Is it possible to create a manual RW snapshot?

Which is exactly why I always tell people to post text as text. If you had done it, I could quote this text and show you exactly where it says it. But you posted picture and now I can only say “on the picture you posted”.

No. You create regular snapshot and “rollback” to it which creates read-write subvolume with identical content.

On every single blue line on your screenshot at the end (Read-only file system)

error: can't create transaction lock on /usr/lib/sysimage/rpm/.rpm-lock (Read-only file system)

If the system update doesn’t work it is not Tumbleweed’s fault, what ( I assume ) you did is start your computer, on grub select a snapshot to start from instead of starting normally… doing this put your system into a read-only state where you cannot update, this is normal you have not performed a rollback…
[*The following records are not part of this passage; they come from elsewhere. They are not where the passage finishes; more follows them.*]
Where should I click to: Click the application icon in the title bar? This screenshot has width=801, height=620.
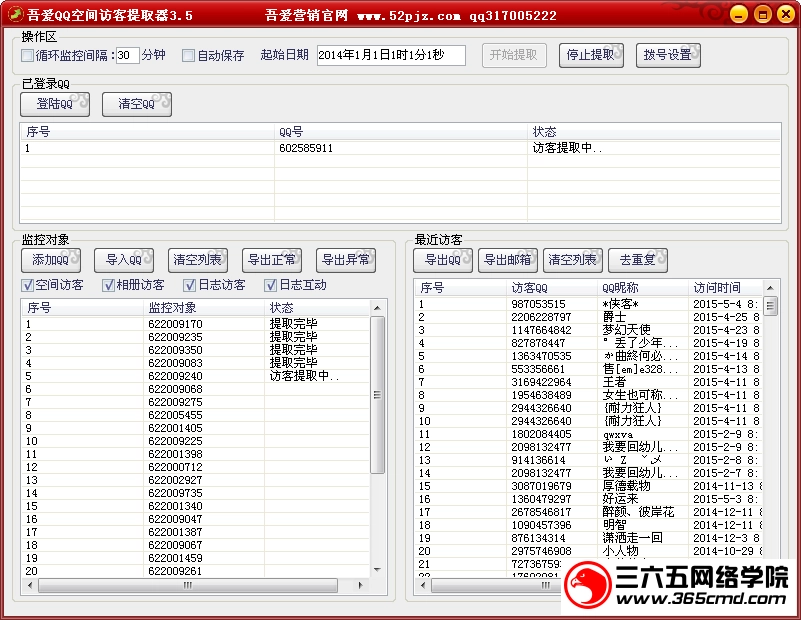pyautogui.click(x=13, y=14)
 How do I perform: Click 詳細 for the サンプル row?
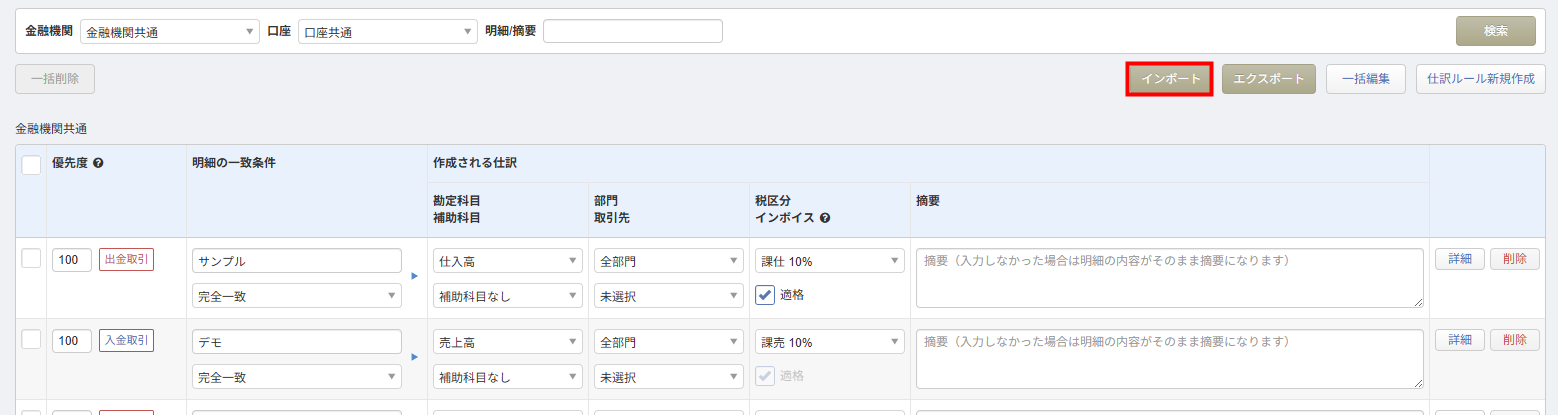1460,259
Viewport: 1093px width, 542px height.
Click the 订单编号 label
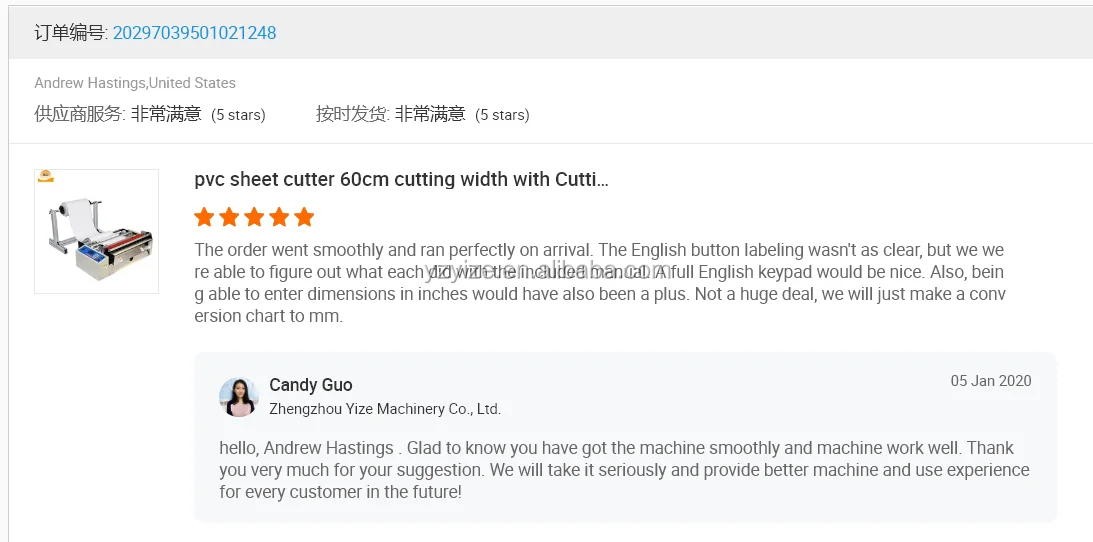click(x=70, y=33)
Everything is explained in the documentation @hui shared to you System recovery and snapshot management with Snapper | Reference | openSUSE Leap 15.5

Basically every time you do a zypper dup a new snapshot is created, when you want to rollback to a previous version of your system on grub select the option to start from a previous snapshot, select the one you want.

Then your system will start in a read only mode which let you see if everything is good for you, if it does and you want to revert your system to this state then open a terminal and type

sudo snapper rollback

And then reboot and you are good to go…

In your case restart your computer and start normally, without touching Grub to start a snapshot and you should be fine, good to update your system.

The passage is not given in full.